El secretario general de la ONU, Ban Ki-moon, subrayó hoy que el acceso al agua y al saneamiento es un derecho humano, pero también indicó que eso no significa que estos servicios deban ser gratuitos.

Ban, que participó en un debate de la Asamblea General sobre ese asunto, subrayó que el acceso al agua y al saneamiento por parte de los ciudadanos debe de ser "asequible" y estar "disponible" para todos.

"Es inaceptable que los habitantes pobres de los asentamientos precarios paguen cinco o hasta diez veces más por su agua que los residentes ricos de las mismas ciudades", dijo Ban, que añadió que también es "inaceptable que más de mil millones de personas en comunidades rurales vivan sin retretes y tengan que defecar a la intemperie".

El responsable del organismo multilateral subrayó también que muchos Gobiernos han incluido el derecho al agua y saneamiento en sus constituciones y legislaciones, pero insistió en que "ahora deben de hacerlo realidad".

Durante el debate de la Asamblea General también participó el presidente de Bolivia, Evo Morales, quien consideró que el derecho al agua es "la madre de todos los derechos humanos".

Morales, que intervino así en ese debate que conmemora el primer aniversario del reconocimiento del agua como derecho humano, insistió ante la prensa que "el agua es tan importante como cualquier otro derecho".

"Tenemos la enorme responsabilidad de implementar políticas internacionales en los distintos Estados, que el agua sea de verdad un servicio público y no un negocio privado", indicó el mandatario boliviano, que aseguró que el cambio climático y el calentamiento del planeta son los principales enemigos del agua.
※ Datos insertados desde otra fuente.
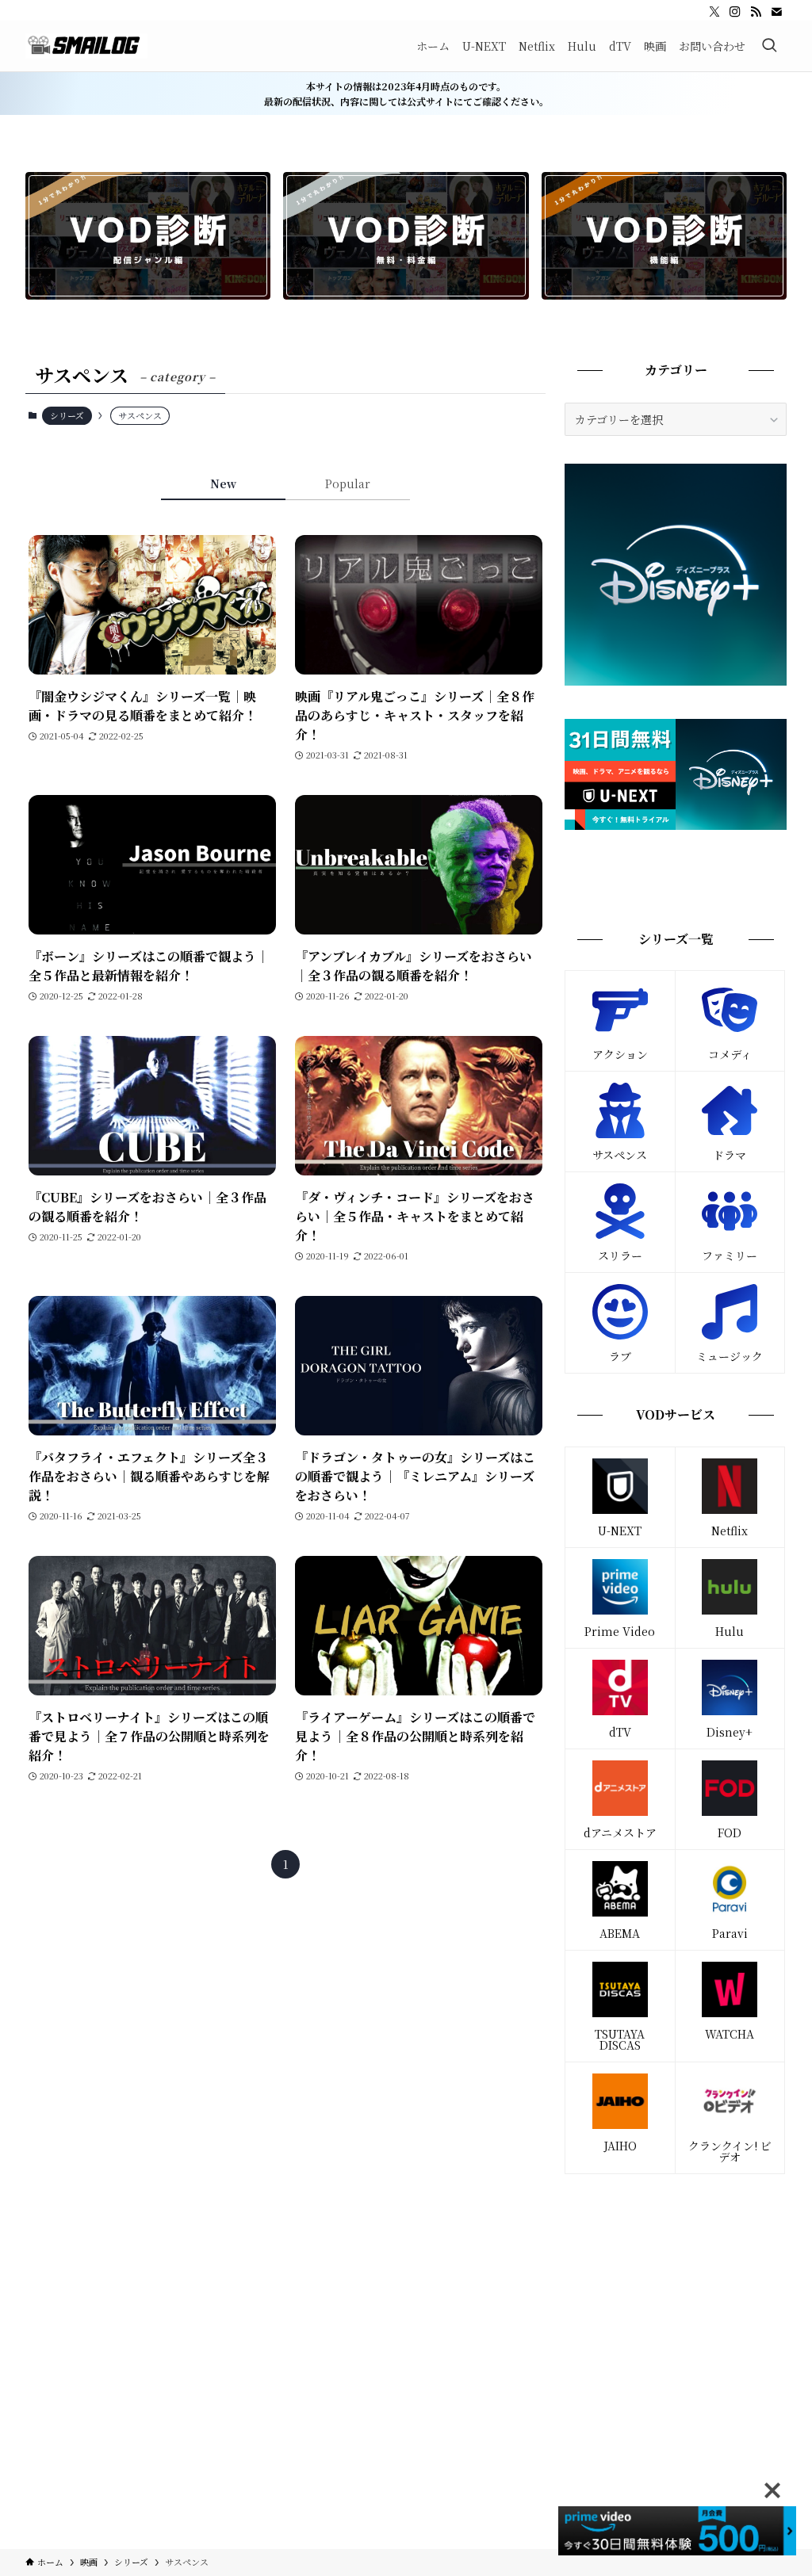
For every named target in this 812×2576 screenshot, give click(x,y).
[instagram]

Asimismo consideró que es un hito que la ONU reconozca desde hace un año el acceso al agua como una garantía fundamental e insistió en que como tal debe respetarse, y señaló que si los Estados no garantizan el agua como un derecho humano, seguramente no se respetan todos los derechos de las personas en el mundo.

"Si el agua es un derecho humano, debe dejar de ser un negocio privado y ser un servicio público. Si el agua es un derecho humano no puede haber metas que conviertan en comercio al agua, ni fuentes o empresas que se puedan lucrar del agua", puntualizó Morales.

Agregó que por lo mismo, los Gobiernos tienen la obligación -a partir de la declaración de la ONU del agua como garantía fundamental - de implementar políticas que hagan efectivo el acceso de toda la población al preciado líquido.

Morales se refirió igualmente a que la falta de agua es una de las causas de muerte de mucha gente del campo, además de considerar que el enemigo principal del derecho al agua es el calentamiento global.

Por ello instó a los Gobiernos a invertir en proyectos que combatan y mitiguen el cambio climático para que los agricultores no carezcan del agua que necesitan para subsistir y producir los alimentos la sociedad en su conjunto.

Por su parte, el representante español en ese debate, el diplomático Fernando Fernández-Arias, destacó que "hay una vinculación directa entre el respeto de todos los derechos humanos y la consecución de los Objetivos de Desarrollo del Milenio" (ODM) en 2015.

"No es aceptable que casi 900 millones de personas carezcan de agua potable ni que más de 2.500 millones no tengan acceso a saneamiento básico", dijo Fernández-Arias.